Would a old candle holder work? Its like a big glass bowl? 
Will driftwood be safe with my livebearers? Sorry for the questions, never attempted to breed egg layers before
Thanks for all the replies, susankat your tank looks real good


----------



## susankat (Nov 15, 2008)

Kelly said:


> Would a old candle holder work? Its like a big glass bowl?
> Will driftwood be safe with my livebearers? Sorry for the questions, never attempted to breed egg layers before
> Thanks for all the replies, susankat your tank looks real good



That would work fine, just make sure its good and clean. Driftwood is fine with livebearers and the bns need it. They rasp on it and it helps with their digestion. You can use any driftwood as long as it is hardwood so it won't break down to fast. It will cause tannins in the water but personally I like it but many don't. Carbon in your filter will help remove it along with water changes

No problem on the questions as that is what we are here for, to help each other out.
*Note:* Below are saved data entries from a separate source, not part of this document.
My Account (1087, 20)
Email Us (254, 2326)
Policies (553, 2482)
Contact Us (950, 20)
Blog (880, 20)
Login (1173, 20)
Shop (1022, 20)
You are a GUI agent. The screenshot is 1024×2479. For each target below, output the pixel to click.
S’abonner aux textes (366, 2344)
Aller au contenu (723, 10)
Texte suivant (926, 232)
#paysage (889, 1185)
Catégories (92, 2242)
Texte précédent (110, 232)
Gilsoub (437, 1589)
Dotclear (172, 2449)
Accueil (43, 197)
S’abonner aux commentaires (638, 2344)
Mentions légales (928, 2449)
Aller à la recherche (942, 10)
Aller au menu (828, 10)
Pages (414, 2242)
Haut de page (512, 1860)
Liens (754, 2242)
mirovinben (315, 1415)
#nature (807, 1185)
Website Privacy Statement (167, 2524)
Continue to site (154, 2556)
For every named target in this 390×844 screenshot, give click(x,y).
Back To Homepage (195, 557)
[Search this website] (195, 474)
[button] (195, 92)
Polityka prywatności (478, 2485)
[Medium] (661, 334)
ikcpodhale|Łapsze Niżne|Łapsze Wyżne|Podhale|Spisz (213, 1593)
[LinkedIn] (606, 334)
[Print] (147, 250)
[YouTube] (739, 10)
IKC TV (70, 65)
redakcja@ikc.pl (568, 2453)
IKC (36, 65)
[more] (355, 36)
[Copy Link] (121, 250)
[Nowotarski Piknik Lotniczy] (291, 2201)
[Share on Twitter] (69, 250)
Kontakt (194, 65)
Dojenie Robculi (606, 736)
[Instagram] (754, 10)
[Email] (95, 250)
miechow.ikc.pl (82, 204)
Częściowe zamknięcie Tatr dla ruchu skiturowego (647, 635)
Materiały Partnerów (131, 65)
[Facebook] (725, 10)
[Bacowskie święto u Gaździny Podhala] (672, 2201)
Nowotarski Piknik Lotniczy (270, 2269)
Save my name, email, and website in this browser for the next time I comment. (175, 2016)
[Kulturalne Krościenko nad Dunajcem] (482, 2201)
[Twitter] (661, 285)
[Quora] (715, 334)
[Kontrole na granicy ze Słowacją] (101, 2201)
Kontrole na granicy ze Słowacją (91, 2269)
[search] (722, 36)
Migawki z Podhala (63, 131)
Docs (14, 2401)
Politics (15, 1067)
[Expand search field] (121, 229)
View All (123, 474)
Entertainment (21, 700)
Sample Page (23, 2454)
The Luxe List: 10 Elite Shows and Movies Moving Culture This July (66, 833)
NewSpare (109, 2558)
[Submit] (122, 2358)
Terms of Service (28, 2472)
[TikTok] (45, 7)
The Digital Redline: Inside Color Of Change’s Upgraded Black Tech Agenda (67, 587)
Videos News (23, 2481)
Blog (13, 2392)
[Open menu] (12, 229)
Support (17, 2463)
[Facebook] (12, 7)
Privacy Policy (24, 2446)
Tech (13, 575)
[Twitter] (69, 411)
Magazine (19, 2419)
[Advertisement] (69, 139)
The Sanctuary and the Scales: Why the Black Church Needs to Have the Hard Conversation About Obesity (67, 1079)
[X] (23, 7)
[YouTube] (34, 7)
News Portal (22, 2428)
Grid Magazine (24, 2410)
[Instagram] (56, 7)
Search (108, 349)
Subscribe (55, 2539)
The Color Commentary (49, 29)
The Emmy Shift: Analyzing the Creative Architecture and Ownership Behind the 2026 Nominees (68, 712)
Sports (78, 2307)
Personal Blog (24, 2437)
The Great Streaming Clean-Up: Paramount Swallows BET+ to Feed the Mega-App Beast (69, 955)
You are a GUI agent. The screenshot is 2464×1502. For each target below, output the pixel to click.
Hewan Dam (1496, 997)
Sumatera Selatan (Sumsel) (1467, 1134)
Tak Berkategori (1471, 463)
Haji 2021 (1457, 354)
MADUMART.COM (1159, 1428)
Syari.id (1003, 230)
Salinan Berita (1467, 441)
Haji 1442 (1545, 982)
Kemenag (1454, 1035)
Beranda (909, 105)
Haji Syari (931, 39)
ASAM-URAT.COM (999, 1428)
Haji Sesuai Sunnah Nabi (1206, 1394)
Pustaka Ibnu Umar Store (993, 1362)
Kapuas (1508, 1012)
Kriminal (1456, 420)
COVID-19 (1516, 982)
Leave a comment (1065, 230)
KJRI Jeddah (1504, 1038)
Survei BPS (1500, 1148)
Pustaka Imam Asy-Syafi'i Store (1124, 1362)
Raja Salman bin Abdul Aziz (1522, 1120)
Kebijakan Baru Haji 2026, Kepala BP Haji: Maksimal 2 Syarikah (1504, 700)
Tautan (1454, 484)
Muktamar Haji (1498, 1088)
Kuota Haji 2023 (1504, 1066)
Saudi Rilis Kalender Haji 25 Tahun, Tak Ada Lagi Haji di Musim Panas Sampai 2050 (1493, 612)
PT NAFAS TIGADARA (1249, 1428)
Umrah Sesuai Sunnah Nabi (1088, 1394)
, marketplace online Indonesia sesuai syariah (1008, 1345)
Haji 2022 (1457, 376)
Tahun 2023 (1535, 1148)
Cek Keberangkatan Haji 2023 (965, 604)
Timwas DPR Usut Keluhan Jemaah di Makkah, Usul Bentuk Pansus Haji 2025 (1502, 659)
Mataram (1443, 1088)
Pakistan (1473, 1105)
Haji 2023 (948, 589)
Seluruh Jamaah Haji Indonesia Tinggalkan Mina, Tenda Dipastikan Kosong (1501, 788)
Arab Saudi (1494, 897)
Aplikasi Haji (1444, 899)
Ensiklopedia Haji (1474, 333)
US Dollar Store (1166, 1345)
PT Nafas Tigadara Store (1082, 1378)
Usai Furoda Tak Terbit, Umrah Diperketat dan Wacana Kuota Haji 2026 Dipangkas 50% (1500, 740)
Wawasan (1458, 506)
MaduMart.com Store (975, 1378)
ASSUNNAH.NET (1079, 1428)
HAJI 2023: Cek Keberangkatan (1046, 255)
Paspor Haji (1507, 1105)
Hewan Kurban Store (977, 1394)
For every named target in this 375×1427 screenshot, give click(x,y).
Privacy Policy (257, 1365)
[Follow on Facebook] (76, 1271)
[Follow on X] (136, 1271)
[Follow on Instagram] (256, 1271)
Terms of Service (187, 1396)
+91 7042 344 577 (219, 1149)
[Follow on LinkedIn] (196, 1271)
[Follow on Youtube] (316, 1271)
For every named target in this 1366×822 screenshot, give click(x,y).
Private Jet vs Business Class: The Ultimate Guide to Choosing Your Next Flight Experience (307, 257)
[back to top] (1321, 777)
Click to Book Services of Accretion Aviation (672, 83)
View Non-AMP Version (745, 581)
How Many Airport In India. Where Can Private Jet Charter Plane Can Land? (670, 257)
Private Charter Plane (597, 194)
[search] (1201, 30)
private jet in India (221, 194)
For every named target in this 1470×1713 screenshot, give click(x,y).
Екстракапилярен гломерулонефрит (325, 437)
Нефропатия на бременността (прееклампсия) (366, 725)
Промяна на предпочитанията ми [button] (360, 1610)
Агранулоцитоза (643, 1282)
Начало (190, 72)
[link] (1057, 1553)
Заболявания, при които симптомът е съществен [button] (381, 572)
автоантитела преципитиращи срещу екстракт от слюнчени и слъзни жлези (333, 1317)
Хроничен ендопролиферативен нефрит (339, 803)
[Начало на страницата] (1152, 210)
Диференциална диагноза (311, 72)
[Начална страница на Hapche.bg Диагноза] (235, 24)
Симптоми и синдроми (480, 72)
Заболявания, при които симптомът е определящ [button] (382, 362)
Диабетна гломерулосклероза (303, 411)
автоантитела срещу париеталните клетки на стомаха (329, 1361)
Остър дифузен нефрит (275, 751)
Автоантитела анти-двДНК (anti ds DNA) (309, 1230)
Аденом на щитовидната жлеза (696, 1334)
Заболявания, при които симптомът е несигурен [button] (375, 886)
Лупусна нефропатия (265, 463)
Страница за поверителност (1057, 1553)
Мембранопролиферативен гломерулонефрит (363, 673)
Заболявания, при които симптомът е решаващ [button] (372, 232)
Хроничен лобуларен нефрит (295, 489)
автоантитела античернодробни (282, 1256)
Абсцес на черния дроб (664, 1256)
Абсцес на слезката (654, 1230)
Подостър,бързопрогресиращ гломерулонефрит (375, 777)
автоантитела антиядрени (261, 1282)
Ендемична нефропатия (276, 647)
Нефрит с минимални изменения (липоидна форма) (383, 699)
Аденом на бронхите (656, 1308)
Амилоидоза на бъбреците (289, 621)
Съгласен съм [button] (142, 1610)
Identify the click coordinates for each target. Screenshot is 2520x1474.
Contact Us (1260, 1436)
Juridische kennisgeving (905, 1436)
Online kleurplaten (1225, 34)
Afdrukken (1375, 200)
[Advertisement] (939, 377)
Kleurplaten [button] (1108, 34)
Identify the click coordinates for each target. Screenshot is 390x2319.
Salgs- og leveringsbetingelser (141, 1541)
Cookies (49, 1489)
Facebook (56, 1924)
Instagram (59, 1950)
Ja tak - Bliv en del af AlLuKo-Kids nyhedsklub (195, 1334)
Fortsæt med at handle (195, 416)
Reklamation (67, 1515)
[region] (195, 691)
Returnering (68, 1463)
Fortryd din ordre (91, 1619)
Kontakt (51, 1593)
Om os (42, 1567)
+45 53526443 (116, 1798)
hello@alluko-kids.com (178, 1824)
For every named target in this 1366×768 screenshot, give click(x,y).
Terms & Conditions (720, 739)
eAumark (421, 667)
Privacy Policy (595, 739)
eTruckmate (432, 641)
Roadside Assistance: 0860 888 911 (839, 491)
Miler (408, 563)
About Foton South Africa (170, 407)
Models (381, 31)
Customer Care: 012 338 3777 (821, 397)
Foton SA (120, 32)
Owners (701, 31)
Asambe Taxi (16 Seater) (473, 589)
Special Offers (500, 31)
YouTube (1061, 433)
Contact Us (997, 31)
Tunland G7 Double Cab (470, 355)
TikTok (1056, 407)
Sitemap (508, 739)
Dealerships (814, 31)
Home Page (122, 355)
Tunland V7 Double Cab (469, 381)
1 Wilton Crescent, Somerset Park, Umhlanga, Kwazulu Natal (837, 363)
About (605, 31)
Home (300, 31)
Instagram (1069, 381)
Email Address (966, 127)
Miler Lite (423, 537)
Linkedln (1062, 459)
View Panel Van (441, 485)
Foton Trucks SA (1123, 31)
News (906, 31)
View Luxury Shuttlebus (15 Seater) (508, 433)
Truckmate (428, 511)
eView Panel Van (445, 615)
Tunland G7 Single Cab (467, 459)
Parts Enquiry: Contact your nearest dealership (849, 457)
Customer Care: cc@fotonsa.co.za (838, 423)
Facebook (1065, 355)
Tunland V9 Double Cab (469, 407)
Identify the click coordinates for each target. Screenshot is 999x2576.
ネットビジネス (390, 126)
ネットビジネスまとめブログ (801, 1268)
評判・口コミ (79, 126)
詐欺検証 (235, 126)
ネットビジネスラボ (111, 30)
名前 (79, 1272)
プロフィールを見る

thanks for the compliment.


----------



## Kelly (Dec 18, 2012)

I went and bought a pair today  I have 1 black male and a gold female. Ended up buying the cave from the shop, they had already bred the two I bought so I got the cave they used. 
Thanks for your help


----------



## susankat (Nov 15, 2008)

That's cool, shouldn't be too long then.


----------



## majerah1 (Oct 29, 2010)

Product Categories Pleco Caves Archive | Nature's Replica

I want to get some of these for my pair.


----------



## Kelly (Dec 18, 2012)

They look really cool. They made mine at the shop. I'm still waiting for my pair to go near the cave though. Even my guppies are too scared to go in it at the moment haha


----------